Dean looked up and down at the tree with a grimace and said, “I’ll tell you how to get this damn tree removed. You submit an application to repair the sidewalk AND the driveway apron, and they’ll give you a permit to remove the tree.”
In other words, as long as we were doing the city’s dirty work by fixing the stuff they should have fixed themselves…and doing that dirty work required pruning the roots of the trees to a dangerous extent…they would allow this “resident” of the Los Angeles Forest to be expunged. How truly magnanimous.
“Um, do we…actually have to repair the sidewalk and the driveway apron?” I asked tentatively, wary of taking even more projects onto our plate, but not wishing to expose myself for the loophole-searching citizen that I was.
“Nope. Just apply. They can’t let you do the driveway without removing the tree. So you’ll get a permit to remove the tree that way.”
My heart must have started to sing at this moment. Could it really be that simple?
Dean took his leave of me and I quickly called Akiva to share the good news. We submitted the new permit request that night and several months later, we received the tree removal permit, Dean’s signature shining in digital ink. Eager to avoid more hydro-jetting expenses, we started getting quotes for its removal immediately, eventually going with a company that promised to remove the monstrosity in two days pat, including grinding the stump.
The tree guys showed up one morning and began removing the tree branches which they fed into a tree shredder that reduced the massive arms of the tree into piles of thickly shaven sawdust.
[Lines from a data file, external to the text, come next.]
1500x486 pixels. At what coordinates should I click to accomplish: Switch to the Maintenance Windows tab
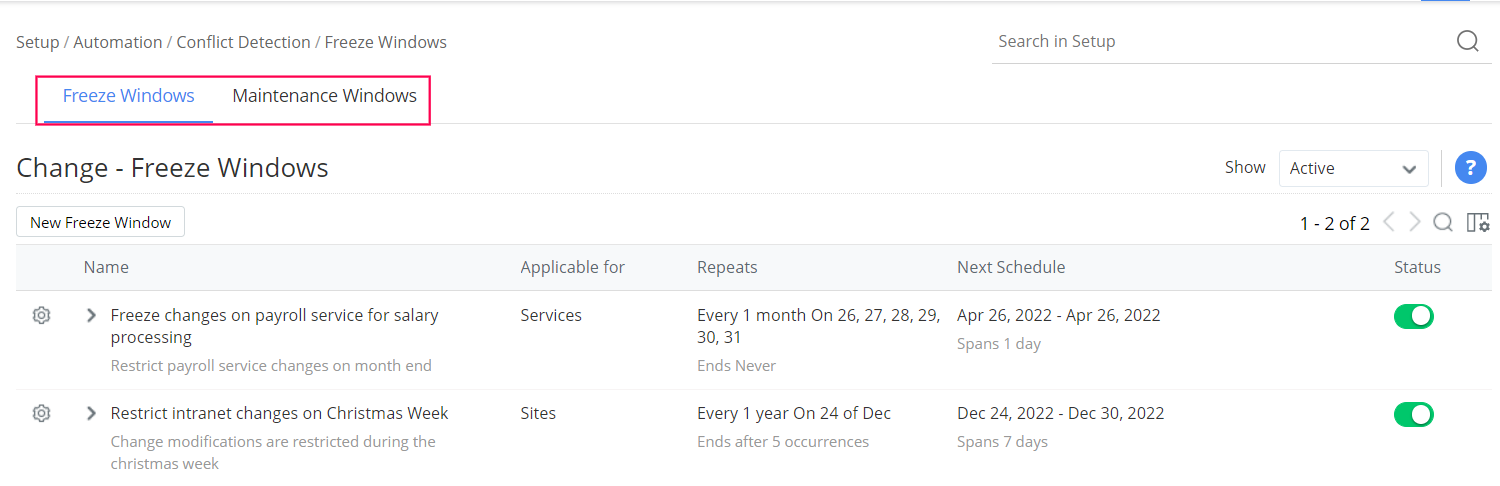tap(324, 96)
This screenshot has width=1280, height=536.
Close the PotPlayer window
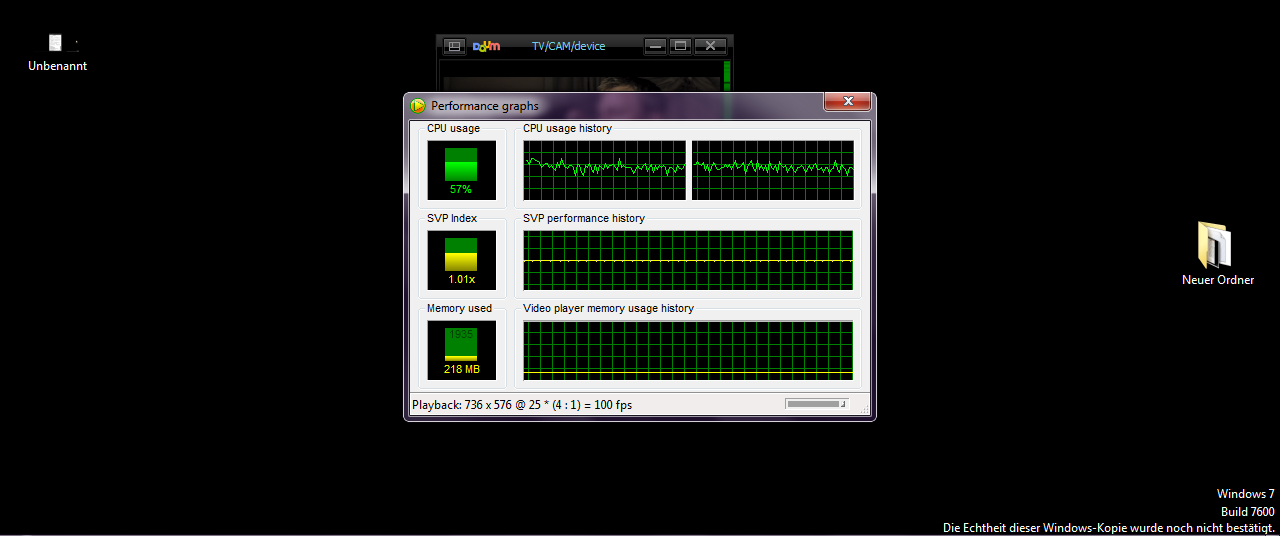tap(710, 46)
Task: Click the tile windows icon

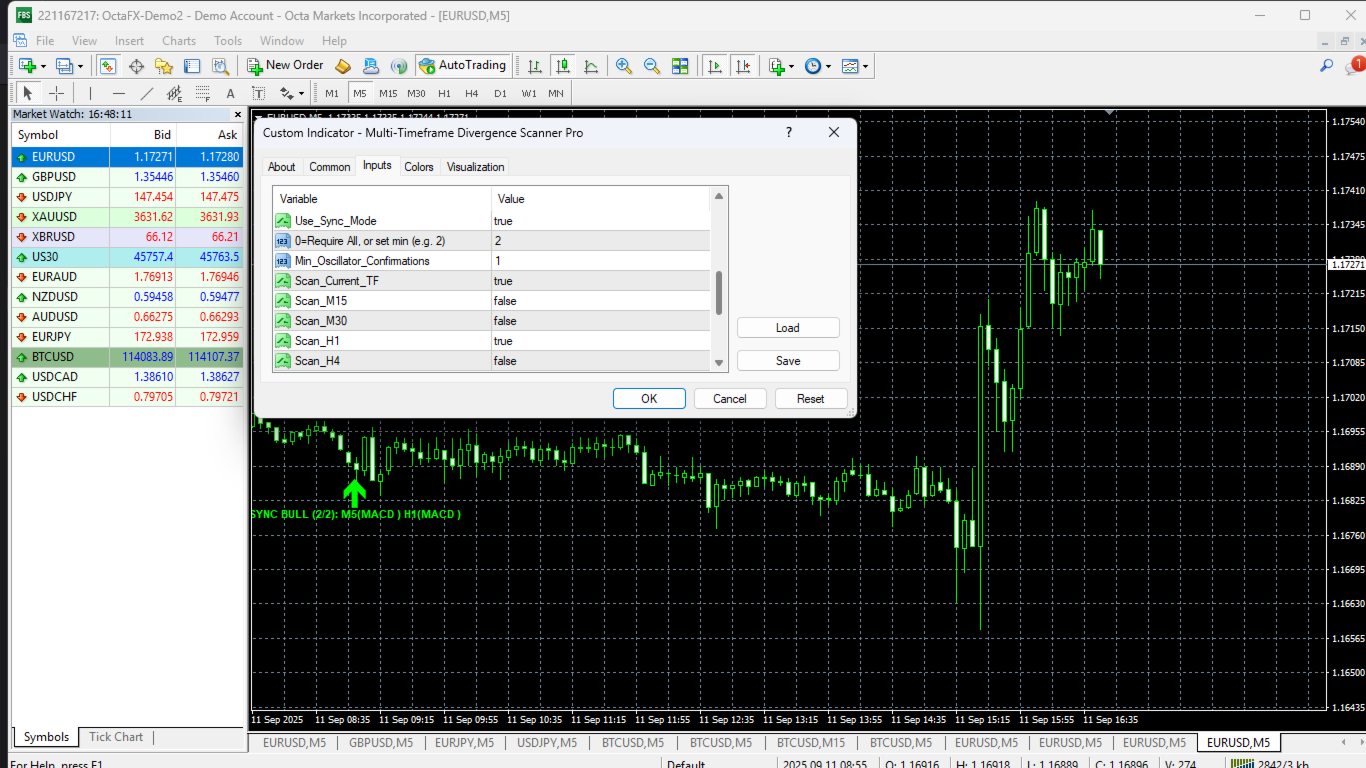Action: click(680, 66)
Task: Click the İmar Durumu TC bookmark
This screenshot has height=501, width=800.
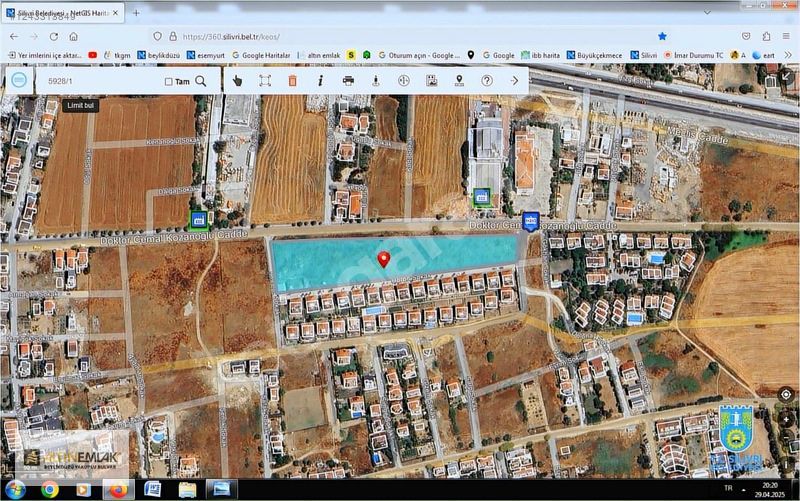Action: point(699,55)
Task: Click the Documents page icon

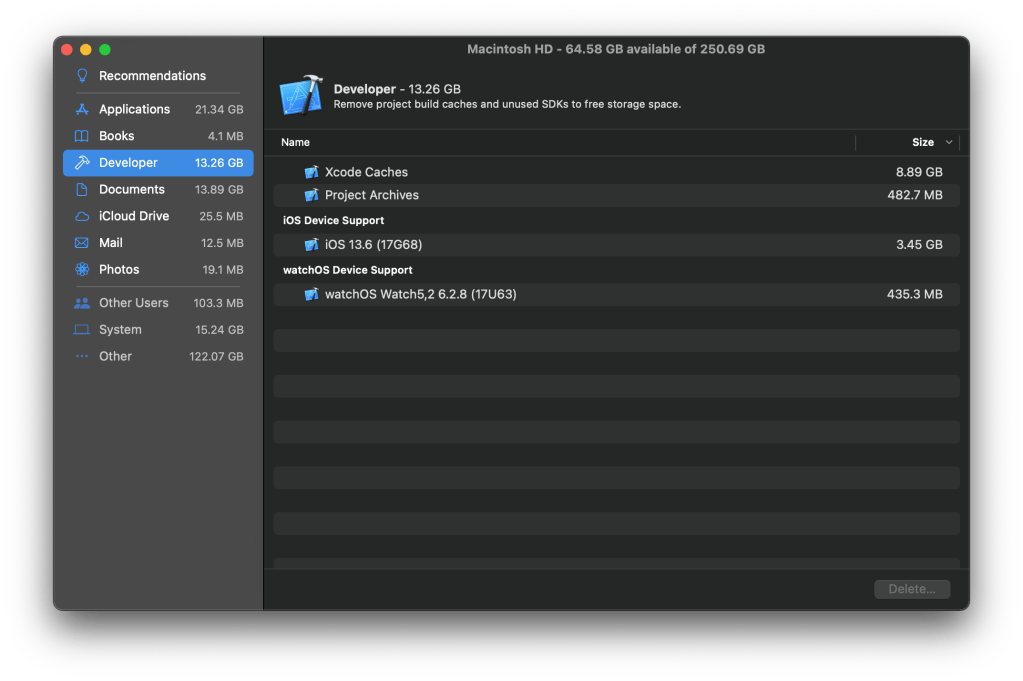Action: pos(82,189)
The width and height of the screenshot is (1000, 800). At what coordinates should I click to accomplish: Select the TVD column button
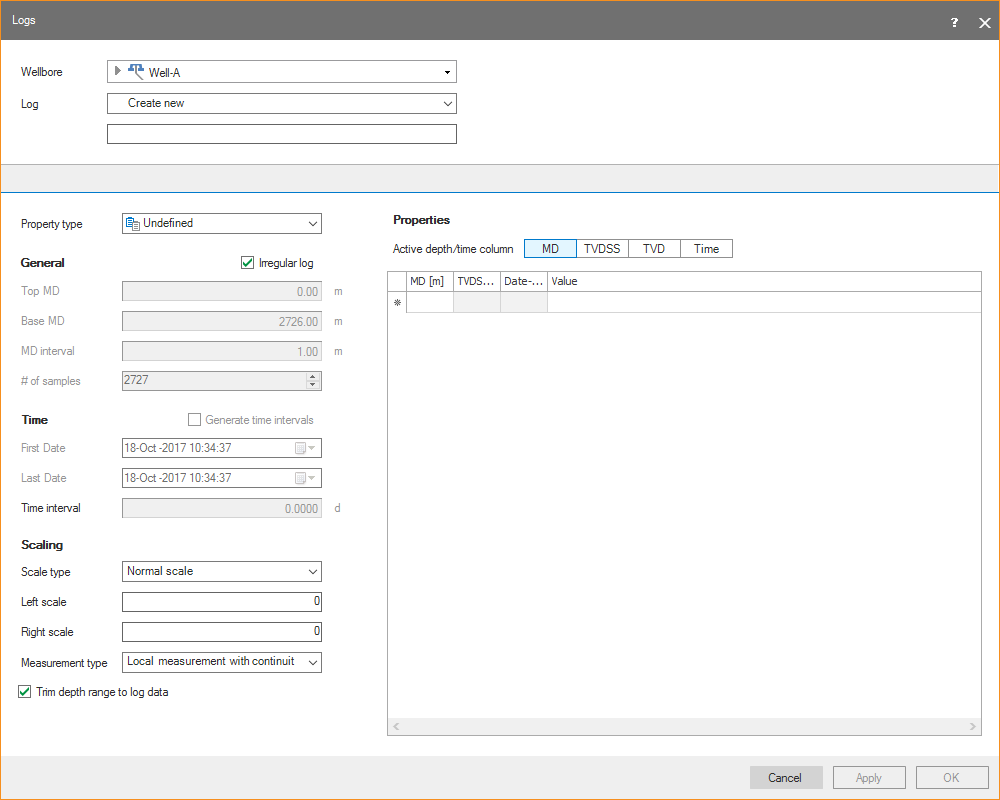click(x=654, y=249)
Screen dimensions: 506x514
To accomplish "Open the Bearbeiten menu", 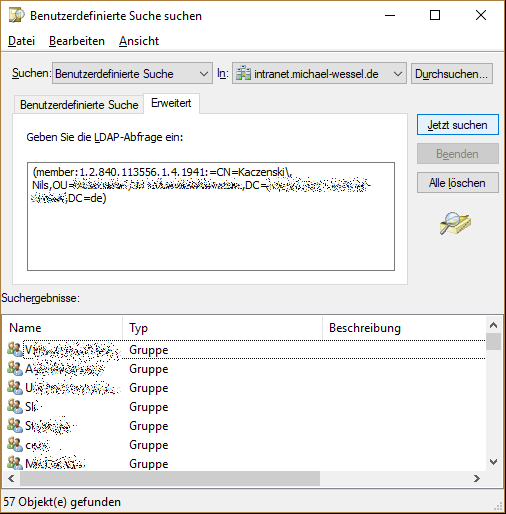I will 77,41.
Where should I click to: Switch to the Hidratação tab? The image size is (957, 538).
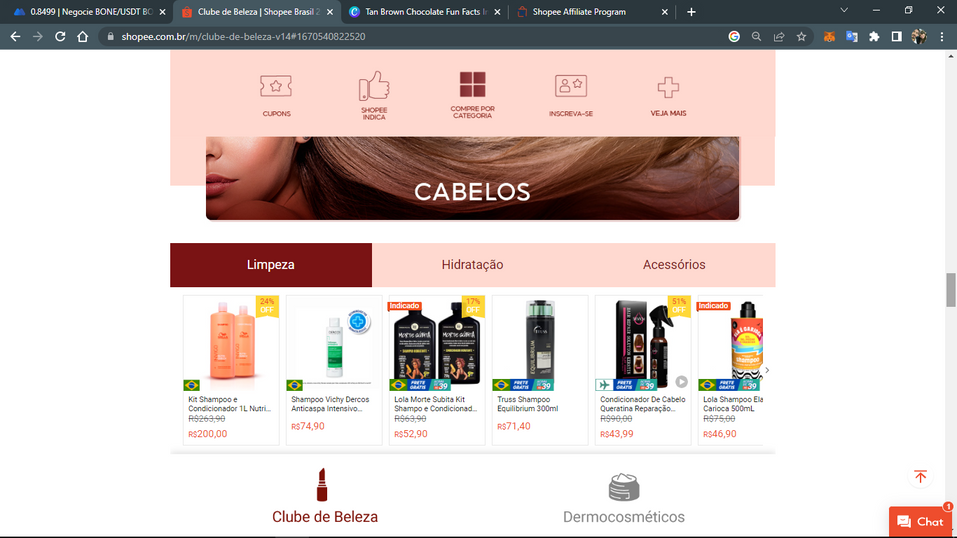[x=472, y=265]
Our neighbors all came out to share in the moment. “How did you get the permit to remove it??” Our neighbor across the street asked. She was thrilled that the tree would soon be gone.
“That’ll get rid of a lot of bird poop,” another neighbor commented.
“I admire your husband,” said our elderly neighbor next door. She experienced sewage problems too and had agreed to chip in on the cost of the tree removal. “Your husband works very hard,” she said. I didn’t tell her my own part in…um…encouraging him.
Though owners down the block had been trimming the giant ficuses in front of their homes, (our street has several of these trees), no one else had done this. No one else had managed to wrestle the right from the city to remove the massive problem from their midst.
And indeed, the removal had the desired effect. Though I had been concerned about zombie root systems continuing to haunt us, after the tree was removed, we did not experience a single backup. The pipes were free at last.